Em paralelo, uma obsessão pelo número sete atravessa a filmografia de Boetticher. É defrontando o sétimo touro da tarde que a personagem principal de Bullfighter And The Lady honra a memória de Manolo Estrada no fim do filme. O ciclo com Randolph Scott conta sete obras, começa com um filme chamado 7 Men From Now e a personagem de Chink encontra-se duplamente associada em Tall T ao número sete. Quando aquele que interpreta Scott pergunta-lhe quantos homens matou naquele dia, Chink responde que matou sete e é um estratagema consistindo em fazer acreditar, com a ajuda da figura feminina, que a personagem principal utilizou as seis balas do seu revólver que permite matar o vilão com uma sétima bala – é exactamente o mesmo estratagema que é usado na penúltima sequência de Comanche Station.
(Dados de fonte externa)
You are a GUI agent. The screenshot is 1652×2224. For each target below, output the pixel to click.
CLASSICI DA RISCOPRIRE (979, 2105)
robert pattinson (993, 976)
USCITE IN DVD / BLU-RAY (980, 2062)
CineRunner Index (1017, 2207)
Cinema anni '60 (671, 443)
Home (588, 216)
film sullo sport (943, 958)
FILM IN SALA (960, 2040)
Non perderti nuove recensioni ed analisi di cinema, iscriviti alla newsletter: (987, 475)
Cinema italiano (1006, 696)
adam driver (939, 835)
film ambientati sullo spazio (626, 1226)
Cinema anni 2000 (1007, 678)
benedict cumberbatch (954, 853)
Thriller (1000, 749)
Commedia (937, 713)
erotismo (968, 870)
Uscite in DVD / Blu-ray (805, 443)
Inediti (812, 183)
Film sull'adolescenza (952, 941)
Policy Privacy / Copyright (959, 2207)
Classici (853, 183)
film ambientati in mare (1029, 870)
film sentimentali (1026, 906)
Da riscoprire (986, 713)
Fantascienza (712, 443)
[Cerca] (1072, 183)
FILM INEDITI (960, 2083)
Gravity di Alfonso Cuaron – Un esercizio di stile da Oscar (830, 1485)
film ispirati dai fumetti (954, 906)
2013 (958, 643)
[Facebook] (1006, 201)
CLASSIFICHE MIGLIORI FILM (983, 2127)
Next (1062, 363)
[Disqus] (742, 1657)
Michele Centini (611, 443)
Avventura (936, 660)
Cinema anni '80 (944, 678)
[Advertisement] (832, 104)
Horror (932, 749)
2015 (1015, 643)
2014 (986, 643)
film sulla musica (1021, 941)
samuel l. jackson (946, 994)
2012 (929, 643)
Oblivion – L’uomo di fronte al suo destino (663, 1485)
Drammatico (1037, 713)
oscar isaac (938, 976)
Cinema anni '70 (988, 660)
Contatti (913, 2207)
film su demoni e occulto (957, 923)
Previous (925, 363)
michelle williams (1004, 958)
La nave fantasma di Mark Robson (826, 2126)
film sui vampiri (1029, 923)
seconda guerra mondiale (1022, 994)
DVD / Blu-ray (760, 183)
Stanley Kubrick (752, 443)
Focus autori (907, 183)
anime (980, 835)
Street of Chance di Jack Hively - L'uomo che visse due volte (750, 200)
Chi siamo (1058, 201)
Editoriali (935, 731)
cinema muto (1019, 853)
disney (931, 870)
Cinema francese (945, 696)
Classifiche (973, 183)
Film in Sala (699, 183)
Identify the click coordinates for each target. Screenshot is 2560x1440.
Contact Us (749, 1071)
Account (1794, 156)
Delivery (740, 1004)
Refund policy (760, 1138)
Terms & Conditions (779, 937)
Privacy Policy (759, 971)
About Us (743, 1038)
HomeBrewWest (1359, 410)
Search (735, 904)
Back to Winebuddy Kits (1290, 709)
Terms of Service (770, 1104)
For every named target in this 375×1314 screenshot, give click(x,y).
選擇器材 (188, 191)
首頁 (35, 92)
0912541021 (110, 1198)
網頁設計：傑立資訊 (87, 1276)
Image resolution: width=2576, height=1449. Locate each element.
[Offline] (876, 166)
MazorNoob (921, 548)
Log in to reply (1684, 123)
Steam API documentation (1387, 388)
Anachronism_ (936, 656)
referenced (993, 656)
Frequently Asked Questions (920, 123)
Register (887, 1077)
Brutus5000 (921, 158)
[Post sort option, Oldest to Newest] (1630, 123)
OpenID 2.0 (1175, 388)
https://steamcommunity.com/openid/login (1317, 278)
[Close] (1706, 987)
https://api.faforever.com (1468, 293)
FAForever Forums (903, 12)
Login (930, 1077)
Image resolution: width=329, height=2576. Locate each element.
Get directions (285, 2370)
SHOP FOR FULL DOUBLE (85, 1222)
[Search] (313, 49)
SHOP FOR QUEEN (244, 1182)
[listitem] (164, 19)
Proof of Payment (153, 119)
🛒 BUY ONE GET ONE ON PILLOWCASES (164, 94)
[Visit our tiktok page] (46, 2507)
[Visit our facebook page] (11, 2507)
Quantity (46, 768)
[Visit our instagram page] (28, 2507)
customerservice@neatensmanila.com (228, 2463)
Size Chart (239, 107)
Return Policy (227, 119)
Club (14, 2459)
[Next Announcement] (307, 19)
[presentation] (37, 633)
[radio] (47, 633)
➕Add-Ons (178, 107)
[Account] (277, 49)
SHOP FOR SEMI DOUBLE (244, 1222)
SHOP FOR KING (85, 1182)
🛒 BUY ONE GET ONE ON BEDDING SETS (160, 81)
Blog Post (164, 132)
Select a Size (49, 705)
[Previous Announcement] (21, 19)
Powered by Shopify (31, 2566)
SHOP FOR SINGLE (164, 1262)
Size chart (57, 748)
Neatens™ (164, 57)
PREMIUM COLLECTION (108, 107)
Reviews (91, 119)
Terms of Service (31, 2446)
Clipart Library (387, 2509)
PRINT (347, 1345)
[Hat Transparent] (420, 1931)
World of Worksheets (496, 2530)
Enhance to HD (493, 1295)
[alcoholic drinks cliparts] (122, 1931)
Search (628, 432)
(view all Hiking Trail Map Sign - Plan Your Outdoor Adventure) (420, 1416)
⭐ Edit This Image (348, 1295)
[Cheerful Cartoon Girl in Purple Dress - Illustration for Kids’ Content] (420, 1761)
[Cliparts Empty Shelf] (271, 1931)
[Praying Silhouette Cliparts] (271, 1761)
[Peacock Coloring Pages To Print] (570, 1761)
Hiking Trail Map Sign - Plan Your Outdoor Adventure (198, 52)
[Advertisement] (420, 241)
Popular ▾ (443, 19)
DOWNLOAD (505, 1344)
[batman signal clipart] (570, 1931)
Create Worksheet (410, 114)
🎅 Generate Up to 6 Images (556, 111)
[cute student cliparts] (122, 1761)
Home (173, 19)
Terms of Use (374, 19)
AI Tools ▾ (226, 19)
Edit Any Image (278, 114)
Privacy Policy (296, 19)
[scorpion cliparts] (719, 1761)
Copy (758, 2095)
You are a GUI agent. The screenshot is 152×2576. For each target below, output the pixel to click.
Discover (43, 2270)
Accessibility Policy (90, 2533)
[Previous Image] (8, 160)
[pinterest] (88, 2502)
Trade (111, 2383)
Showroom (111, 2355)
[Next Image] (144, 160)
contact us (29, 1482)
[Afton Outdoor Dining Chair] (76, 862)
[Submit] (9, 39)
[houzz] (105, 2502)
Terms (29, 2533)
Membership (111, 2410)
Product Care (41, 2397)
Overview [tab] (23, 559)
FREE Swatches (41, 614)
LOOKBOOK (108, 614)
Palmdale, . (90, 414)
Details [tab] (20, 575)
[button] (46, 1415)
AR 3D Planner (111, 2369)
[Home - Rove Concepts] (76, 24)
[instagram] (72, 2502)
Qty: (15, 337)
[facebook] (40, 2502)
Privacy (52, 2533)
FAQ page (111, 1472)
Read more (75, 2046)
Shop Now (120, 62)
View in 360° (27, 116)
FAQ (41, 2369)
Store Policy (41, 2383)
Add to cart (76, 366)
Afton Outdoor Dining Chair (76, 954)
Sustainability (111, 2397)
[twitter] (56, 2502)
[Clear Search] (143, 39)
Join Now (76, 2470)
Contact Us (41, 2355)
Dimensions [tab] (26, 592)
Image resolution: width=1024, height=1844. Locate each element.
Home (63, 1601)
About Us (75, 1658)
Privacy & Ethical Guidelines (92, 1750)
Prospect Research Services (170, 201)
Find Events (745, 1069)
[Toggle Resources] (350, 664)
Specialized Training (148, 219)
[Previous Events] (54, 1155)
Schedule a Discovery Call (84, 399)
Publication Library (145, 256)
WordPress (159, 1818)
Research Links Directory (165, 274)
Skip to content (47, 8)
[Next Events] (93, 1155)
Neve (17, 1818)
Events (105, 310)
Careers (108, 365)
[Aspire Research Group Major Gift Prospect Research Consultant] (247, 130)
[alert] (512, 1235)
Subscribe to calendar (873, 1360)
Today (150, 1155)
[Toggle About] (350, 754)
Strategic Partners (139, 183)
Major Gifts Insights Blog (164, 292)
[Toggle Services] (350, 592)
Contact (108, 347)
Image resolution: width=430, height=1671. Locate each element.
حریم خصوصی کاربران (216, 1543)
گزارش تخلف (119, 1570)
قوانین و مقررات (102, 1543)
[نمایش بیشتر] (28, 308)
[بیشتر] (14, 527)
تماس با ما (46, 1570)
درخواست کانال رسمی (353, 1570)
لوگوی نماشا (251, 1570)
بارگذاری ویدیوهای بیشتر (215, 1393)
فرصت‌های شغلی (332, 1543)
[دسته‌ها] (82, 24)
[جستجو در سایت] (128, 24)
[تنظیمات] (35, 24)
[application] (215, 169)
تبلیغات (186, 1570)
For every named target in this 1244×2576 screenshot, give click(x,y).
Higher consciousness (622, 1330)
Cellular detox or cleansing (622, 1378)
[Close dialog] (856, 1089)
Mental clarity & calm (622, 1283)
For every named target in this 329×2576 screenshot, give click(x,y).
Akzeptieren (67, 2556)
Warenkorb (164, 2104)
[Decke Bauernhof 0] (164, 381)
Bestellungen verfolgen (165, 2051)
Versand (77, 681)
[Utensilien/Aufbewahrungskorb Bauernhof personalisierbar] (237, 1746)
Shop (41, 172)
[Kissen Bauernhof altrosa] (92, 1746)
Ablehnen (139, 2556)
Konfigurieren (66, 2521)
Uma corrida de toros conta habitualmente seis toros. O sétimo touro é aquele a quem chamam o “sobrero” e é pedido pelo torero quando não está satisfeito com a sua prestação. O sétimo touro representa, assim, o animal que vai perturbar o funcionamento regulado do espéctáculo tauromáquico, abrindo-o ao excepcional, ao imprevisto, ou seja, trata-se de um elemento que ao mesmo tempo pertence à mecânica da tourada e excede essa mecânica. É à luz do sobrero tauromáquico que a filmografia de Boeticcher deve ser modelada, na sua utilização de estruturas semelhantes e abstractas de um filme a outro, mas pelo prazer de perturbar e exceder o mecanismo que constrói, graças a essas magníficas sequências finais em que os revólveres ou as muletas se calam e em que só fala a emoção. Surge um diálogo em forma de promessa de amor (7 Men From Now), um beijo fulgente (Bullfighter And The Lady), um gesto de amizade à volta de uma árvore a arder (Ride Lonesome), a frágil imagem de uma família que ainda acredita na felicidade (Comanche Station).
Com esses fragmentos finais percebe-se a humilde e extraordinária força plástica e emocional do cinema de Budd Boetticher.
Guillaume Bourgois
Professor de Estudos Fílmicos na Université Grenoble Alpe
[1] “Ranown” é o nome da pequena companhia criada por Harry Joe Brown e Randolph Scott que produziu a maioria dos westerns do ciclo.